Dirigente do Livre alertou para o perigo de propostas que pretendem aumentar os níveis de preconceito contra a comunidade cigana.
O dirigente do Livre Rui Tavares alertou hoje em Almada para o perigo de propostas que pretendem aumentar os níveis de preconceito contra a comunidade cigana em Portugal.
Sem mencionar o nome de nenhum partido, o cabeça de lista do Livre por Lisboa, que esteve hoje numa sessão pública no Parque da Paz, em Almada, começou por lembrar a "importância do legado de Joaquim Benite", fundador do Teatro de Almada falecido em 2012, que se orgulhava das suas raízes ciganas.
"Sabemos que há partidos que têm propostas de exclusão que são muitas vezes centradas no aumento do preconceito contra uma das comunidades que já sofre de mais preconceito secular em Portugal. Têm propostas que pretendem aumentar os níveis de 'ciganofobia' neste país", disse no discurso que fez na sessão com os seus apoiantes.
O fundador do Livre fez questão de aludir à última vez que conversou com o encenador e diretor, dando-o como exemplo de alguém que muito contribuiu para a cultura. "Na última conversa que tivemos demonstrava um grande orgulho na sua autoidentificação e nas suas raízes como pessoa cigana. Nos anos 90 tive a sorte de conhecer uma pessoa muito importante para a cultura de Almada e que tem o seu nome no Teatro desta cidade. Joaquim Benite foi alguém que fez cultura e ajudou a construir a esfera pública e política desta cidade".

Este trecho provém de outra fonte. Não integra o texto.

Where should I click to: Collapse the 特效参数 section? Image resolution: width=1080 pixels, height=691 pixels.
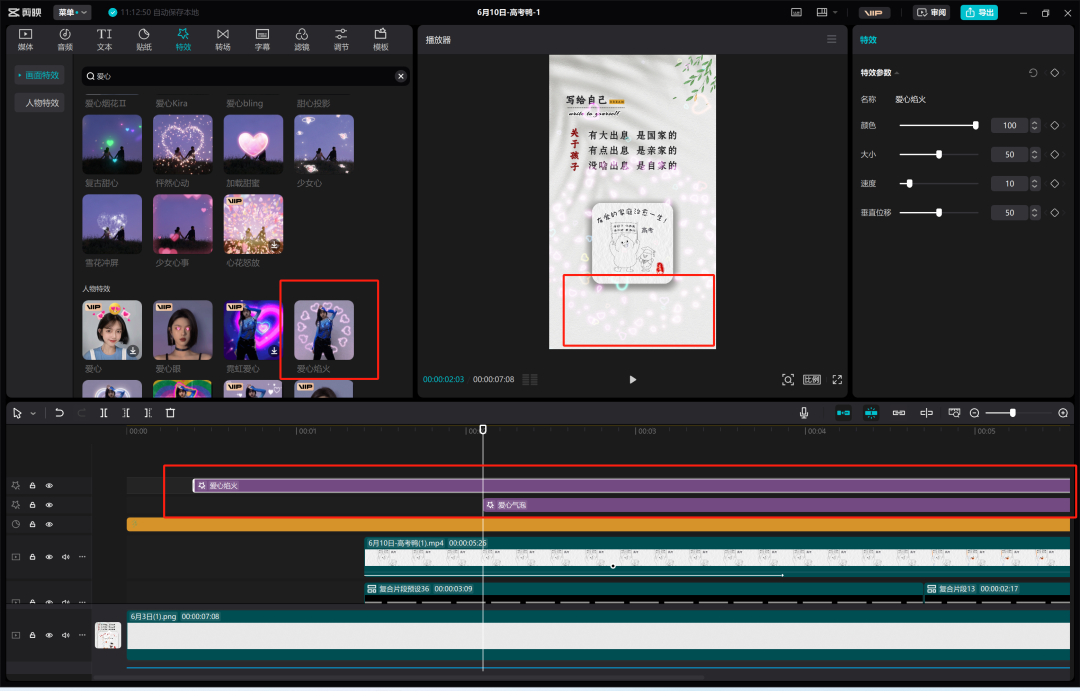897,73
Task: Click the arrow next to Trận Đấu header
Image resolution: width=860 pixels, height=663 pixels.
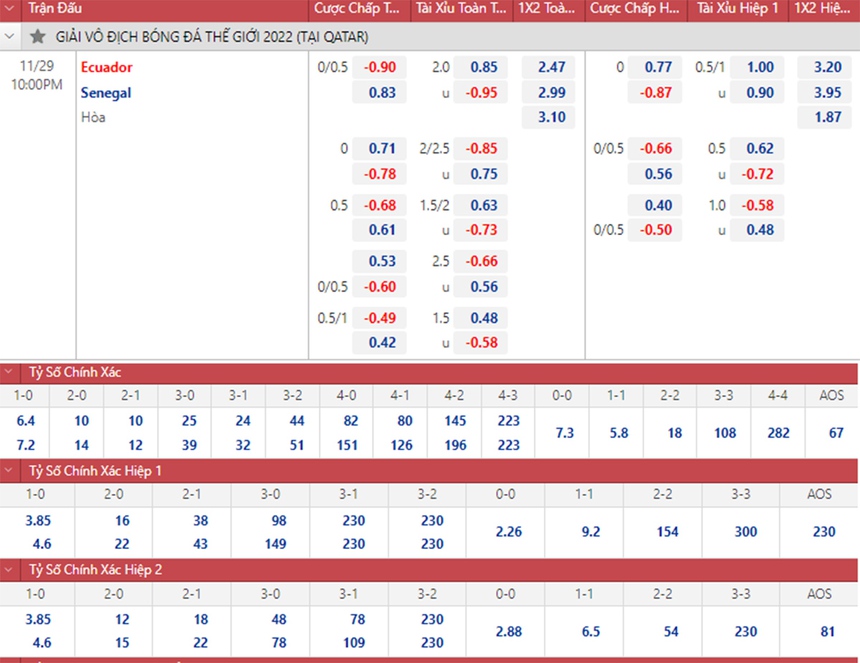Action: click(11, 9)
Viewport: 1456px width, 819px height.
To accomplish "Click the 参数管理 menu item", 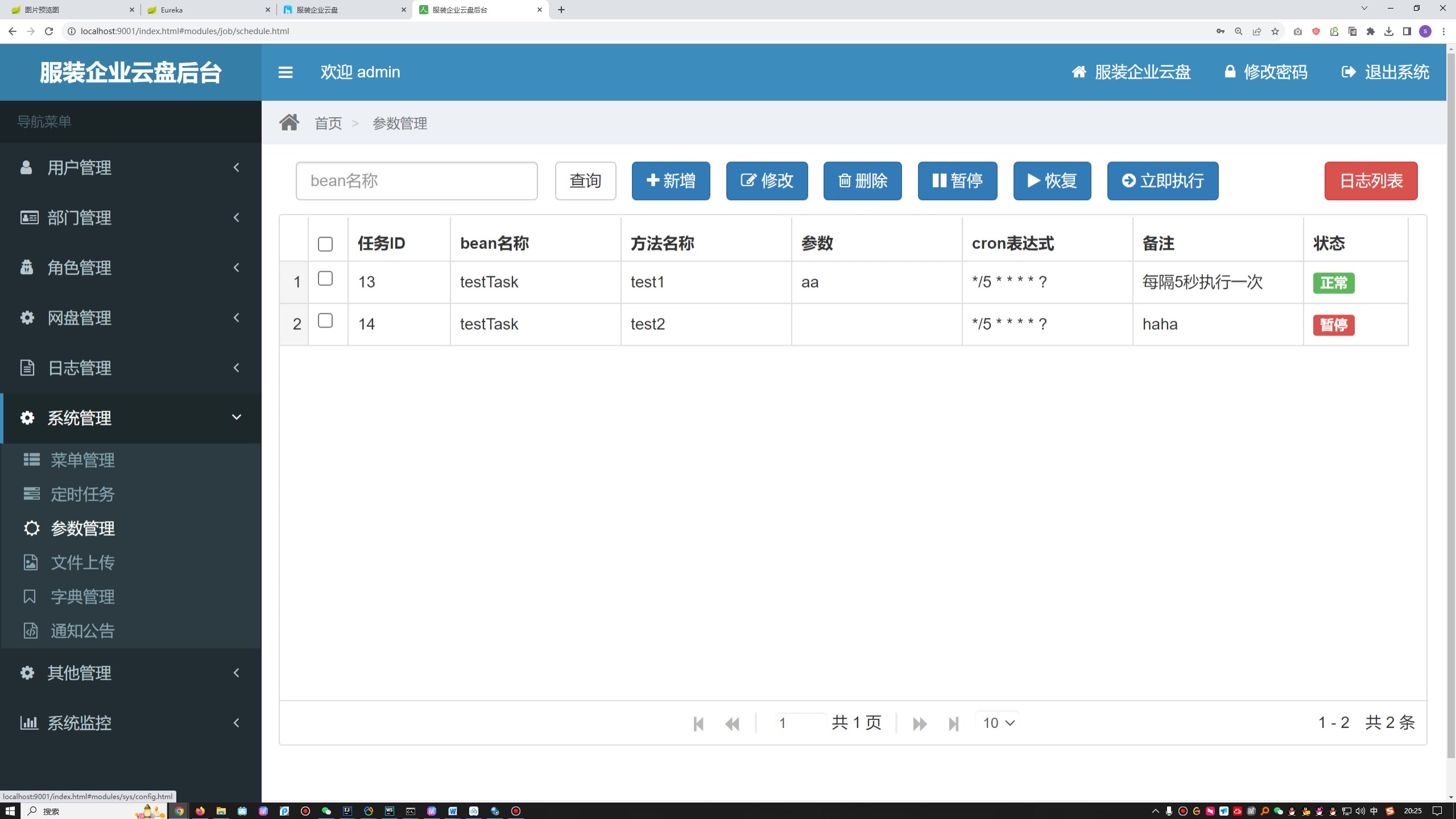I will (82, 528).
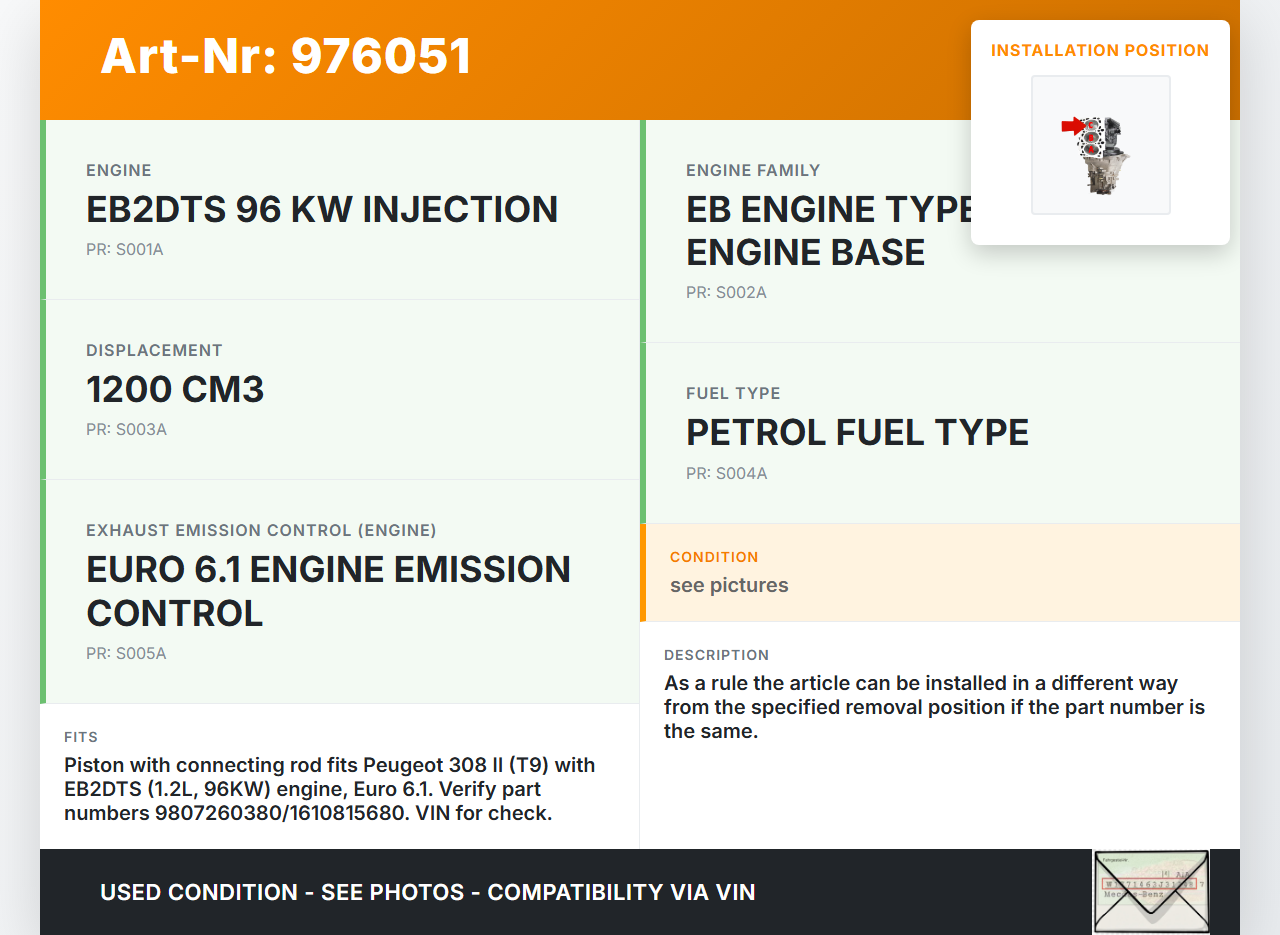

Rui Tavares, que teve ao seu lado Paulo Muacho, cabeça de lista por Setúbal do Livre, considerou que nas últimas legislativas foi "esbanjada" a maior maioria de esquerda de sempre.
"Estas são umas eleições pelas quais a maior parte de nós não esperava, embora houvesse quem tivesse avisado desde o início que a falta de um acordo escrito no início da legislatura iria encurtar a legislatura, tornando-o menos escrutinada. A maior maioria de esquerda de sempre foi esbanjada quando deveria ter sido utilizada para os grandes combates de esquerda do nosso país", considerou.
Na ocasião, Paulo Muacho, que encabeça a candidatura do Livre em Setúbal, alertou para os problemas do distrito que continuam por resolver, destacando, entre outros, as questões relacionadas com o ambiente e a saúde.
"Somos completamente contra o Aeroporto de Alcochete, que colocaria em causa a biodiversidade do estuário do Tejo. Somos pela defesa da Arrábida e do estuário do Sado e contra as dragagens que aí são feitas. Na saúde, as situações do Hospital de Setúbal e no Garcia de Orta, em Almada, são complicadíssimas e requerem soluções. O hospital do Seixal continua à espera para ser uma realidade. São promessas atrás de promessas por cumprir", acusou.
Entretanto, este domingo, pelas 13:30 horas, Rui Tavares, líder o Livre, exerce o seu voto antecipado na Cidade Universitária, em Lisboa.